The break we have been waiting for is finally here, however short. I guess like me, you have a lot planned: nice movies to binge on, a captivating novel to explore, places to visit and family to attend to. I hate to intrude into these plans but I strongly feel this is the best time to reflect on the goals you set at the beginning of the year. Three months into the year, are you on the right track?
Evaluations are essential in any career to keep employers and employees apprised of how their performance stacks up. Imagine what would happen if we waited till the end of the academic year to assess our students- we would definitely be in for a rude shock. The same concept applies when it comes to teacher-self-evaluations. Aren’t you curious to know what went well and what terribly failed this term? Self-assessmentsare incredibly valuable as they contribute to autonomy and growth.

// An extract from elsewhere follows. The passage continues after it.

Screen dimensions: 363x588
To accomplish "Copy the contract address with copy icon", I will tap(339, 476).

That being said, it is wise at this point to address the elephant in the room. Why do we dread self-evaluation? Looking in the mirror and offering an accurate description of one’s performance is easier said than done. People often have a difficult time summarising their work in an objective way; some are their own biggest critics, while others don’t scrutinise themselves enough. However, like Chinua Achebe- one of the most prolific African novelists- once said, “A bird that does not fly does not know where the worms are.” If we do not reflect on our best and worst practices, how can we grow?

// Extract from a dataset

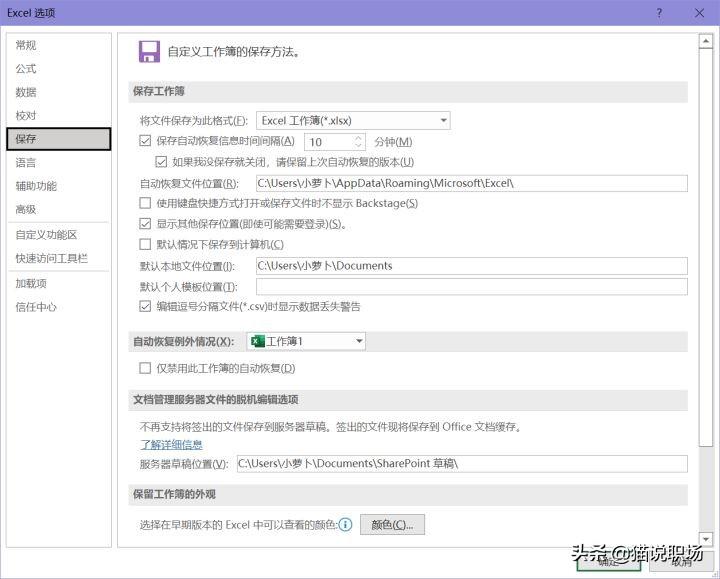Click the 颜色(C)... button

Speaking of objectivity and open-mindedness, it is advisable not to stagnate during self-assessments; humans are constantly adapting, learning, and changing. Whether you’ve had a great term or fallen short of your own expectations, it’s important to remain optimistic and ambitious to improve and educate yourself. If anything, a year is endowed with 12 months, yet you have only had three of those.

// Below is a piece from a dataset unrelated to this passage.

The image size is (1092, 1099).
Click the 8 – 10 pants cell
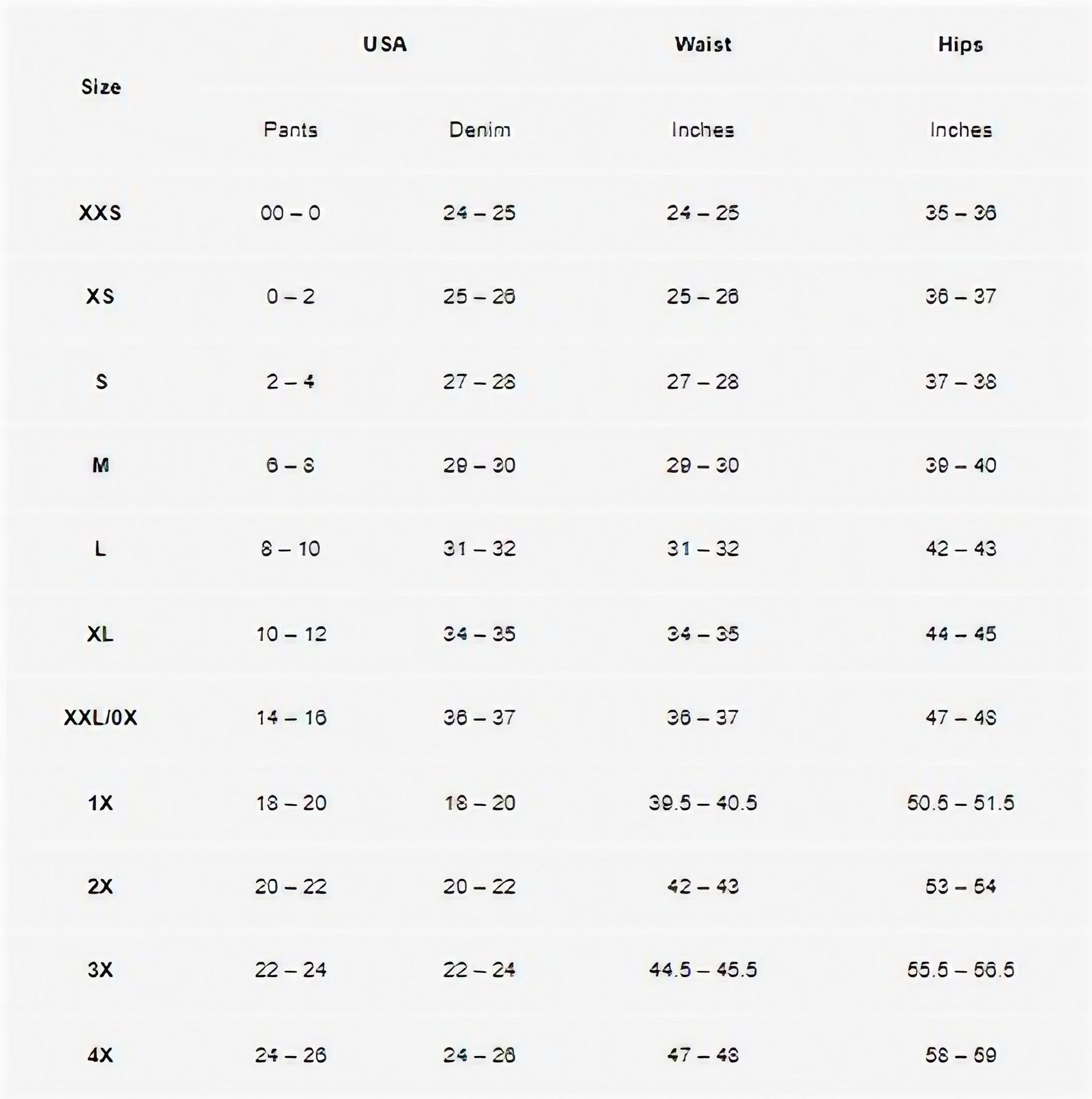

Do not be discouraged if things haven’t taken off as well as you expected; instead, adopt a growth-mindset, and understand that adult human potential is not fixed. We are always in a state of becoming, and our potential increases or decreases based on many factors including the environments where we live, context and work. Adopting such a framework prevents you from becoming too transfixed on your perceived failures and also from becoming too attached to their triumphs.
Conclusively,self-evaluation is a great opportunity for teachers to honestly and objectively consider and document their performance. Properly conducting a self-evaluation can make the difference between a meaningful evaluation and one that is less effective. Take a day out of the few days this break and reflect on how you are doing in relation to the targets you set for 2018.